Cavern of Dreams is a 3-D platformer developed by Bynine Studio and published by Super Rare Originals in a visual style and spirit of the N64 3-D platformer "collectathon" games of the late 90s. In this game, you play as a small dragon named Flynn who is trying to rescue his siblings from a bat named Luna. Throughout the game, you will find eggs of your siblings, get new abilities, solve puzzles, and help some strangers on the way.

The Story

Immediately upon starting up a new file, you will fall into the Cavern of Dreams and meet a mysterious figure named Sage who mentions that they saw an egg. Upon collecting the egg, you are given the ability to hit things with your tail to open up a new area. Finding eggs will let you get more abilities throughout the game to make getting your siblings back easier. It's important to note that with the exception of the tail attack, you do not need any other abilities to get all of your siblings back. These extra abilities are completely optional to get, although your jump height is pretty abysmal, so these extra abilities certainly come in handy for traversing the game.

Eventually you will run into Luna, a bat and the game's antagonist who stole your siblings. Luna will mess things up on your adventure to get your siblings back.

Along with eggs, you can find mushrooms in every location and special cards. The mushrooms are used to create fast travel points and the special cards unlock an encyclopedia log on different entities found throughout the game that adds some nice flavor text to enemies and friends you meet along the way.

There are 4 general "worlds" of this game inside of the larger Cave of Dreams. Like Donkey Kong 64, you will traverse through the overworld until you find the enterence to one of these worlds that exists seperately from the overworld. Unlike Donkey Kong 64 though, these worlds don't feel completely seperate from the overworld, in that you will sometimes enter from one world to another through a door, cave, or other loading zone where you might need to hit a button on the other side of a gate or door that prevents you from traveling between these worlds too freely right away. You can also take items from one world to another, which is required to solve a few puzzles. Even though this game has seperate worlds and loading zones, the entire game feels decently seamless in a way I don't remember any of the late 90s 3-D platformers feeling.

════

▸ SHORT PROBLEM A
Answer these from the Cavern of Dreams passage:
(i) Which company published the game?
(ii) What are the mushrooms used for?
(iii) How many general worlds are there inside the larger Cave of Dreams?
▸ SHORT PROBLEM B
Retype the part of the Cavern of Dreams passage that begins at the words "There are 4" and stops after "3-D platformers feeling.".
The lines after the passage are not used in any task.

▸ DATASET SECTION
════

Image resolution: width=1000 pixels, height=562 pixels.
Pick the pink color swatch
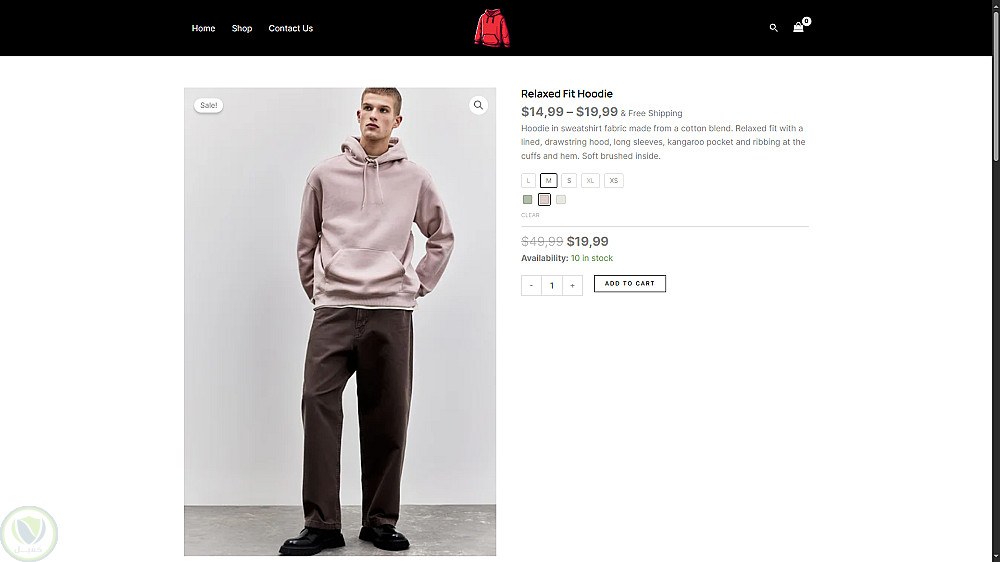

════

▸ CORRECT OUTPUT A
(i) Super Rare Originals
(ii) Creating fast travel points
(iii) 4

▸ CORRECT OUTPUT B
There are 4 general "worlds" of this game inside of the larger Cave of Dreams. Like Donkey Kong 64, you will traverse through the overworld until you find the enterence to one of these worlds that exists seperately from the overworld. Unlike Donkey Kong 64 though, these worlds don't feel completely seperate from the overworld, in that you will sometimes enter from one world to another through a door, cave, or other loading zone where you might need to hit a button on the other side of a gate or door that prevents you from traveling between these worlds too freely right away. You can also take items from one world to another, which is required to solve a few puzzles. Even though this game has seperate worlds and loading zones, the entire game feels decently seamless in a way I don't remember any of the late 90s 3-D platformers feeling.